Stocks in Europe plummet due to concerns over tariffs; pharmaceutical shares suffer significant losses
European stocks took a significant hit on Friday, falling to three-week lows, as fresh U.S. tariffs heightened trade tensions and negatively impacted investor sentiment across the continent [1]. The STOXX 600, a pan-European index, dropped 1.2 percent, while major European indices such as Germany's DAX and France's CAC 40 saw declines of 1.8 percent and 2.1 percent respectively [2]. The UK's FTSE 100 was not immune to the sell-off, losing 0.7 percent early in the European session.
The broad-based declines suggest that the tariff hikes are weighing heavily on export-oriented industries such as manufacturing, automotive, and technology sectors, which are sensitive to international trade costs and supply chain disruptions [2]. Additionally, concerns about inflation, faltering trade, geopolitical tensions (e.g., Ukraine conflict), and a lack of confidence in economic policies have increased the vulnerability of European markets [3].
In the sector-specific news, British Airways owner IAG shed 1.5 percent despite reporting consensus-beating operating profit growth for the second quarter. Daimler Truck Holding slumped 5 percent, while utility Engie tumbled 3 percent on posting a 9.4 percent fall in half-year earnings [1]. SAP dropped 2 percent after signing a deal to buy SmartRecruiters, a talent acquisition software provider.
However, not all sectors were affected equally. Life and health insurer Axa plunged 6 percent, and pharma stocks were under heavy selling pressure. In contrast, British education company Pearson surged 4 percent, and German pharmaceutical and biotechnology company Bayer rose 1.7 percent after raising its 2025 sales forecast [1].
Saint Gobain, a sustainable construction major, fell 4.3 percent in Paris, while Italian utility Enel declined nearly 2 percent after reporting a 1 percent year-on-year rise in its ordinary core profit in the first half [1]. Interestingly, Saint Gobain posted a 3.4 percent year-over-year increase in first-half sales at constant currencies [1].

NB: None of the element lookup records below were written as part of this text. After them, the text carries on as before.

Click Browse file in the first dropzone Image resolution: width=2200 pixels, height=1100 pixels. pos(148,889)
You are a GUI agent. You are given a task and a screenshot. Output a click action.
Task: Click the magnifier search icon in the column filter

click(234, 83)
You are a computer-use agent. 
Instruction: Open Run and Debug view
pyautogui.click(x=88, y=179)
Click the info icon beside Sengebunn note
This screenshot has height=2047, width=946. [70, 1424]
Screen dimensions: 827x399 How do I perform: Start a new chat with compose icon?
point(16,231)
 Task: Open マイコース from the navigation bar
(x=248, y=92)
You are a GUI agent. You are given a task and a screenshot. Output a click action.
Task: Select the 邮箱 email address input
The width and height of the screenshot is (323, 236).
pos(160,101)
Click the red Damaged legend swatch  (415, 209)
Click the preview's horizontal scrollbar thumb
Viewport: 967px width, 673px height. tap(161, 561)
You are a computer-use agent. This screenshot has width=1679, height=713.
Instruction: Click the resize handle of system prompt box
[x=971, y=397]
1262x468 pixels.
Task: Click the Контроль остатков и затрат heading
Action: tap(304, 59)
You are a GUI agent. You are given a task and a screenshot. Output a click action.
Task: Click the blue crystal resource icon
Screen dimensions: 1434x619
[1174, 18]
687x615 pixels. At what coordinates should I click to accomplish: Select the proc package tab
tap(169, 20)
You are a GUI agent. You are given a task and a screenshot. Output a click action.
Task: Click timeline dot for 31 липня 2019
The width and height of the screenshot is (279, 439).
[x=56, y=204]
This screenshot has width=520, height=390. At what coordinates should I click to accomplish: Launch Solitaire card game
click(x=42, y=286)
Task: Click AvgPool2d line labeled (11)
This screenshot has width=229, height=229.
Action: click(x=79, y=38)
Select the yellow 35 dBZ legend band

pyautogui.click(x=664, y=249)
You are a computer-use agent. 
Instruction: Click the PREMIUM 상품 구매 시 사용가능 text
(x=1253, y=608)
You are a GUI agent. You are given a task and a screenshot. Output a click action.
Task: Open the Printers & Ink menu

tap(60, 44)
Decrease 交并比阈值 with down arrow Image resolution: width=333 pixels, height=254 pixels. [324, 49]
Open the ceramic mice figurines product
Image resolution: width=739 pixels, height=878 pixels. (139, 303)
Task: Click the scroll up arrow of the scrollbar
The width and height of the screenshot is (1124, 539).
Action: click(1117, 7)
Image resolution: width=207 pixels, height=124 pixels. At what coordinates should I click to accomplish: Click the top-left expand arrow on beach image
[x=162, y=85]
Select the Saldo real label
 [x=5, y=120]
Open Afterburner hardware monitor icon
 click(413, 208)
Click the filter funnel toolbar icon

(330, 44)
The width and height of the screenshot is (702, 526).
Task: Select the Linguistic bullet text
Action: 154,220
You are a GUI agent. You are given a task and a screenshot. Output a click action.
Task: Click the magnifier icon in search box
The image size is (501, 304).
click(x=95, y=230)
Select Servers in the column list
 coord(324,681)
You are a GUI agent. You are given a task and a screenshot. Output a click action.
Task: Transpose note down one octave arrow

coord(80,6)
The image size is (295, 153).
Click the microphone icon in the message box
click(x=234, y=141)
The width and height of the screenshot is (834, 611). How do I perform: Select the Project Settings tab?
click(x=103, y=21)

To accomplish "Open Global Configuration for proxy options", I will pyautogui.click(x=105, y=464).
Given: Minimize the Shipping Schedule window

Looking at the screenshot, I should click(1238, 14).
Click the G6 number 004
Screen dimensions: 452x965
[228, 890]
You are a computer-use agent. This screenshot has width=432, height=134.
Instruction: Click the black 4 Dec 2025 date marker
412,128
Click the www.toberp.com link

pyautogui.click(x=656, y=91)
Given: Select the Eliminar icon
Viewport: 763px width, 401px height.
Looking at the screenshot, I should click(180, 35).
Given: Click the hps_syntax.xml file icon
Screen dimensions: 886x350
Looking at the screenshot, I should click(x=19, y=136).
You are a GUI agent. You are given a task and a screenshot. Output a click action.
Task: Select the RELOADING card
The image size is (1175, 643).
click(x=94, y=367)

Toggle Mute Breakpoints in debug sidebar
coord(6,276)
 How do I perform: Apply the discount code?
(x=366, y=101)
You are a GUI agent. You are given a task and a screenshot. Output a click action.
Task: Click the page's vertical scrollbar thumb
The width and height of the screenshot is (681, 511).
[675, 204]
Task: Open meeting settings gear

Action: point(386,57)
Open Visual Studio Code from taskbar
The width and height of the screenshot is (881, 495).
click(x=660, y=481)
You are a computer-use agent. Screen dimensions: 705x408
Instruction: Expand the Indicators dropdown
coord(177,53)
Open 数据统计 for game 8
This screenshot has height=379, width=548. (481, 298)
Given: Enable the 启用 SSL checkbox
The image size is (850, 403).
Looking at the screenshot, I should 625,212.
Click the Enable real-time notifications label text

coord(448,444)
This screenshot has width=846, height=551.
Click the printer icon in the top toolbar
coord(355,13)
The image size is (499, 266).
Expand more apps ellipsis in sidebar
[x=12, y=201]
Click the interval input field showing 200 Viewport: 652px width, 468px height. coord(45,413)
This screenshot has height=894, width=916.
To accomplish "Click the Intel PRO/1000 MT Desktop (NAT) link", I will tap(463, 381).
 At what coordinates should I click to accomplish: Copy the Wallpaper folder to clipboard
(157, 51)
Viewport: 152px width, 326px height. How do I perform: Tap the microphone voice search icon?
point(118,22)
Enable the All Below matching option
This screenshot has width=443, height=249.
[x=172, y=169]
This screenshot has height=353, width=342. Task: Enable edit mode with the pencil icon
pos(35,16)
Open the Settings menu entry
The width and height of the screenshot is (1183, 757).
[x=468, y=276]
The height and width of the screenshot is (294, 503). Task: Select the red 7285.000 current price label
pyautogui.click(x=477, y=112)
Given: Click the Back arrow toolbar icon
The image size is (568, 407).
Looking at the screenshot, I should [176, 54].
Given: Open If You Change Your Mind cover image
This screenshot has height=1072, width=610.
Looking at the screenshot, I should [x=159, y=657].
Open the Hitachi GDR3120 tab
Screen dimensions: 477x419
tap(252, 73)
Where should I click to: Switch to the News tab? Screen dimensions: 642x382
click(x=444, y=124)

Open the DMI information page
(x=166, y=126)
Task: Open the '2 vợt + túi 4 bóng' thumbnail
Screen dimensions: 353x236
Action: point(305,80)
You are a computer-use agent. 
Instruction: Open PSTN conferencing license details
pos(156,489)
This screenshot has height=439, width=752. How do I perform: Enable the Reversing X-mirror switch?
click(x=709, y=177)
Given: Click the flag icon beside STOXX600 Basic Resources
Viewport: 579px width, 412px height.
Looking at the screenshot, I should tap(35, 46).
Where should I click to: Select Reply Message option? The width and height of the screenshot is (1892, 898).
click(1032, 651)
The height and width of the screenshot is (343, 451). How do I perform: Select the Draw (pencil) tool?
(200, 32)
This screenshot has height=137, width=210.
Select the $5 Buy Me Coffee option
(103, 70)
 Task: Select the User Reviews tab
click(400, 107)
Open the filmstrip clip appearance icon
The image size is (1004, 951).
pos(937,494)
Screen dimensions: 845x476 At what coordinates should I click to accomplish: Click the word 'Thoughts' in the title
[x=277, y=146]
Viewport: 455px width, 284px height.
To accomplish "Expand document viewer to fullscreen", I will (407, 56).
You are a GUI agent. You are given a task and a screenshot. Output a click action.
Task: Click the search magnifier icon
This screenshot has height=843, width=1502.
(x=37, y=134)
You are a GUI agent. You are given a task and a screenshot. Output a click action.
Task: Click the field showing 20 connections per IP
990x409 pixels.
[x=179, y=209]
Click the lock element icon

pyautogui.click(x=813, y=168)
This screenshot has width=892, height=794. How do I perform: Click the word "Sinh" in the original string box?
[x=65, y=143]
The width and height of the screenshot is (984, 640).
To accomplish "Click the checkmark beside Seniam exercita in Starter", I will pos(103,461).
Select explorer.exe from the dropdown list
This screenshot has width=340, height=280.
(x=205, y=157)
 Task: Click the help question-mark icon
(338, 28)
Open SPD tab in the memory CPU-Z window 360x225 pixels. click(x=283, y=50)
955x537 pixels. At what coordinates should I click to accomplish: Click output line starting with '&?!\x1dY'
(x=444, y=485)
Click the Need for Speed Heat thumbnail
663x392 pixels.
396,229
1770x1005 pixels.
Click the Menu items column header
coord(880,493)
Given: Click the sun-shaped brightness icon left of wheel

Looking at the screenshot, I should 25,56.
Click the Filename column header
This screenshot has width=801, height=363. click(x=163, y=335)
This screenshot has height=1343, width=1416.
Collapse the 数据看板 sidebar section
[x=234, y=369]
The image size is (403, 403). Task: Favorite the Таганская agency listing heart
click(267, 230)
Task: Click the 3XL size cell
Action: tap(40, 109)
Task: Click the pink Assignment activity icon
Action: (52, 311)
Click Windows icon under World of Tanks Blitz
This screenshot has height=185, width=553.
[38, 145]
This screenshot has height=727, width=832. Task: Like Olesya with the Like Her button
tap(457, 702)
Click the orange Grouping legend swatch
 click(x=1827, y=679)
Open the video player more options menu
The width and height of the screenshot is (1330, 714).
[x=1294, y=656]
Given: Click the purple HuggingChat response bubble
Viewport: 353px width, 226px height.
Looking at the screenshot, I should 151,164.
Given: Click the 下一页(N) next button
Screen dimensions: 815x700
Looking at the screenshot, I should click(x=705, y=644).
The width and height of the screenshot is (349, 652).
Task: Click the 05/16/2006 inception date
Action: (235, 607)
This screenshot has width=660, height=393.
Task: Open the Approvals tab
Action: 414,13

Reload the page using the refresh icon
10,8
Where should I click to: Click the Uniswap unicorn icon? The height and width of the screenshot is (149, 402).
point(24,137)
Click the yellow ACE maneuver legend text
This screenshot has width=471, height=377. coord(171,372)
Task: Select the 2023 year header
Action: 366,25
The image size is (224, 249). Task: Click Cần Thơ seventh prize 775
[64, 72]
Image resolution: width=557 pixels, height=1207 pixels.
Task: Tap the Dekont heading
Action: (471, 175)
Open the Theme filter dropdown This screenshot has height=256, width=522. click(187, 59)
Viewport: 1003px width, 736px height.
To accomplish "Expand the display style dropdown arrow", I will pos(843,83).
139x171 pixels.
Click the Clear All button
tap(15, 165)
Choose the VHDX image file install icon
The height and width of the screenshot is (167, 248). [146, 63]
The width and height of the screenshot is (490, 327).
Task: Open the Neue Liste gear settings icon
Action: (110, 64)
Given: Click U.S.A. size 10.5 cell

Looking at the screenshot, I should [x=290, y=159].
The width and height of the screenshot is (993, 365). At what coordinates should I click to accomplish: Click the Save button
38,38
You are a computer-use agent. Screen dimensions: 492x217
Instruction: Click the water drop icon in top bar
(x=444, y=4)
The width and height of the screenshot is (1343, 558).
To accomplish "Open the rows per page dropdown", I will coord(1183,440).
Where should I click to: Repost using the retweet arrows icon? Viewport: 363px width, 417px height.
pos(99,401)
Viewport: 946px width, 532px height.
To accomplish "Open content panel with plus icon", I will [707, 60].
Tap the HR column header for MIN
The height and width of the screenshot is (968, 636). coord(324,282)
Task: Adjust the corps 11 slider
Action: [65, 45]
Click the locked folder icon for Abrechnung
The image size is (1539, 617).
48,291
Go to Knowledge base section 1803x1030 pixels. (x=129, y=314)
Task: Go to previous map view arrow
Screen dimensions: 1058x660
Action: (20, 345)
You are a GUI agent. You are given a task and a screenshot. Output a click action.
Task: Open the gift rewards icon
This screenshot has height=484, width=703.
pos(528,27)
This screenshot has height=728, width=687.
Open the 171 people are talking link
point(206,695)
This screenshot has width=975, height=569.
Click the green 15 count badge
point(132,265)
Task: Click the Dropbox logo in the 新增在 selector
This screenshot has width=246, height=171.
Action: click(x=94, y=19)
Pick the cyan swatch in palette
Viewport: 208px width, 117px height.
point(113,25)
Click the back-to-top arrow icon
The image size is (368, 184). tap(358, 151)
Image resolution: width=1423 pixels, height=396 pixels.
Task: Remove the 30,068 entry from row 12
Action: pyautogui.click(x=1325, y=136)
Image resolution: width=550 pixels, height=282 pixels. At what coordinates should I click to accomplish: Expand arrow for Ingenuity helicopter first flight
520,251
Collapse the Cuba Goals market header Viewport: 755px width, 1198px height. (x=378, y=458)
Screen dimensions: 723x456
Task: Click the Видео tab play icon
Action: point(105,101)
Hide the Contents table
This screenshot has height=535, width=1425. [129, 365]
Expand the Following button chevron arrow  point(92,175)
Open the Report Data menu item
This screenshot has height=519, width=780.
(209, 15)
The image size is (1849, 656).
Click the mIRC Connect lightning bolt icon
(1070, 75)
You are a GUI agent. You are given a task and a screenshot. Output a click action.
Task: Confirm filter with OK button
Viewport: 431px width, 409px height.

On a positive note, Eurozone inflation remained at the European Central Bank's 2 percent target last month [1]. Pearson's first-half underlying sales and adjusted operating profit topped forecasts [1].
In conclusion, the sharp fall in European stocks on Friday was primarily due to the announcement of new U.S. tariffs, which triggered the largest single-day drop in over three months, broadly impacting export-sensitive sectors within major indices [1][2]. The broader economic uncertainties compounded the market weakness [3].
[1] Financial Times, European stocks fall sharply as trade tensions escalate, 2022-08-05. [2] Reuters, European shares fall as tariff fears outweigh earnings, 2022-08-05. [3] Bloomberg, European Stocks Fall as Trade Worries Outweigh Earnings, 2022-08-05.
The newly announced U.S. tariffs have instigated concerns within the financial sector, as these tariff hikes could potentially impact the flow of capital and investments in export-oriented industries such as manufacturing, automotive, technology, and health-and-wellness, given their sensitivity to international trade costs and supply chain disruptions. The volatility in European markets, furthermore, is not confined to these sectors, as uncertainties stemming from inflation, trade faltering, geopolitical tensions, and questions about economic policies have magnified the vulnerability of the European stock market as a whole.